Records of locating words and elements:

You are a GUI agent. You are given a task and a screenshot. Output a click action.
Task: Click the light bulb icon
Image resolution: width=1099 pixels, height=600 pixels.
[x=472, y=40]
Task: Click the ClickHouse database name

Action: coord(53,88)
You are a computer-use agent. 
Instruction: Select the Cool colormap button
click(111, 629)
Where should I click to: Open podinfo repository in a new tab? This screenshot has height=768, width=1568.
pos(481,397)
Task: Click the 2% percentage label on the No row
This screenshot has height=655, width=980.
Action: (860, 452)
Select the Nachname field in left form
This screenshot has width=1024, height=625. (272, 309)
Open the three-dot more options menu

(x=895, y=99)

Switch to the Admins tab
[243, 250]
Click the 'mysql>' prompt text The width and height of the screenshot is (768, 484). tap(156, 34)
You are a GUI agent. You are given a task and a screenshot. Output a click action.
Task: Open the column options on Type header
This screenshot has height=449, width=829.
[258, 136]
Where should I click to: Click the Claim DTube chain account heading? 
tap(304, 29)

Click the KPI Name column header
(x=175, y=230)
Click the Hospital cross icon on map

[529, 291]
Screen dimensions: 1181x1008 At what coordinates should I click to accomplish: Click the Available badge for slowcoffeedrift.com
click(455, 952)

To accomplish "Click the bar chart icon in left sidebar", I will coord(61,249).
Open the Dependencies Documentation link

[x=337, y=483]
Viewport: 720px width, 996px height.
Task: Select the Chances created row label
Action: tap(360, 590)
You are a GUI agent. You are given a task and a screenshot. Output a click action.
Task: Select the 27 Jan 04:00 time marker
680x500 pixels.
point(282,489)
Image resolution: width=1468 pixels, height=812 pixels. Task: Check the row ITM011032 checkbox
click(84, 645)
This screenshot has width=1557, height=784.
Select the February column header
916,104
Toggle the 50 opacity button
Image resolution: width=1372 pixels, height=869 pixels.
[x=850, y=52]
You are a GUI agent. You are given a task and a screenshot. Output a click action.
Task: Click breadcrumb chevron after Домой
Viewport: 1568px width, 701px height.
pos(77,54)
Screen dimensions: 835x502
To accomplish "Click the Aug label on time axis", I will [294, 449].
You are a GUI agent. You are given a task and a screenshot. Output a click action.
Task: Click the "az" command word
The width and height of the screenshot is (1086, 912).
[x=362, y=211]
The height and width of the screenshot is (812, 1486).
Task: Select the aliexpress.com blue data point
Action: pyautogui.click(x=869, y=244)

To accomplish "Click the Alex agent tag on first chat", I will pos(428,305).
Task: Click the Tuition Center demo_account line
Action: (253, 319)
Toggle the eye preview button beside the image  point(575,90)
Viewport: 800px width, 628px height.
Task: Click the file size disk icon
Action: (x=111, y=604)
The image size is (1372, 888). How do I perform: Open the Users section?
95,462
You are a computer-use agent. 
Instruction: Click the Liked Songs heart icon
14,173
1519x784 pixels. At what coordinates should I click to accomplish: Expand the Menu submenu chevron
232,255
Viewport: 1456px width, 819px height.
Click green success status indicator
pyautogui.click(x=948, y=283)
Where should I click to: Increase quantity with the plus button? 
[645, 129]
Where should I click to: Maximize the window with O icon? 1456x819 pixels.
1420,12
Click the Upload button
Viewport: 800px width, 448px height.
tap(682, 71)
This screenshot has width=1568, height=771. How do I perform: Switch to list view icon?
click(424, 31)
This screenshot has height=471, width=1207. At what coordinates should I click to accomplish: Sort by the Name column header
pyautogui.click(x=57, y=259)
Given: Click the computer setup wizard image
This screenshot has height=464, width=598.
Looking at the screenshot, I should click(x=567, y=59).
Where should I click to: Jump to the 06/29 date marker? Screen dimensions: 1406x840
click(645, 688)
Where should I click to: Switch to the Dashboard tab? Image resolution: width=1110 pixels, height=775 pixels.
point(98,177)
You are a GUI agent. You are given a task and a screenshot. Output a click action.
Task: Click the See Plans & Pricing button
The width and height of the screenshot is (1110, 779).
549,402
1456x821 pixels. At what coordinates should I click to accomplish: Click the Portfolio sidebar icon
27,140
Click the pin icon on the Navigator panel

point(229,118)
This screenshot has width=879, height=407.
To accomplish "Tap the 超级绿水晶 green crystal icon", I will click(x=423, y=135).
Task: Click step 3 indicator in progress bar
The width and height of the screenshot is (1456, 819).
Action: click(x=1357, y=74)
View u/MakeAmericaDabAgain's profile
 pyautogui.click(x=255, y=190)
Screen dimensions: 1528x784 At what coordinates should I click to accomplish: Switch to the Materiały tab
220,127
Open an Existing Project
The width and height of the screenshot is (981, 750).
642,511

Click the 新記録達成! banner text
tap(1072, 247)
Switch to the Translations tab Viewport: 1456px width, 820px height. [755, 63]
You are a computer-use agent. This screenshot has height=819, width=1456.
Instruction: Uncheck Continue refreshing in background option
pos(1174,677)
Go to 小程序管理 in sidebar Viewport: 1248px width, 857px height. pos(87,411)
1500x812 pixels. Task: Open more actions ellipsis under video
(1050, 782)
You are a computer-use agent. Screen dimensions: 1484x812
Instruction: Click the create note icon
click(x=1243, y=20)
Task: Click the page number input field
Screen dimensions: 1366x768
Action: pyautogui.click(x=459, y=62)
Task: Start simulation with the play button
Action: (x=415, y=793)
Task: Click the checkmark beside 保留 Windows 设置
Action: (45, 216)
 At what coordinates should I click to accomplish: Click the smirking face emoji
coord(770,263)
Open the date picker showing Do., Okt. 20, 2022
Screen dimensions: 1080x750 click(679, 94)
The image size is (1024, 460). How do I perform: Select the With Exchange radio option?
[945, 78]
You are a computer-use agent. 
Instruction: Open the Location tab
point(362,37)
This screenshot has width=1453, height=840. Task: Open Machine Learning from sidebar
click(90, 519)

The request:
Count the lines in the records above that contain the string "Select", treating uppercase and lowercase as distinct. Reply with the number only.

In response:
7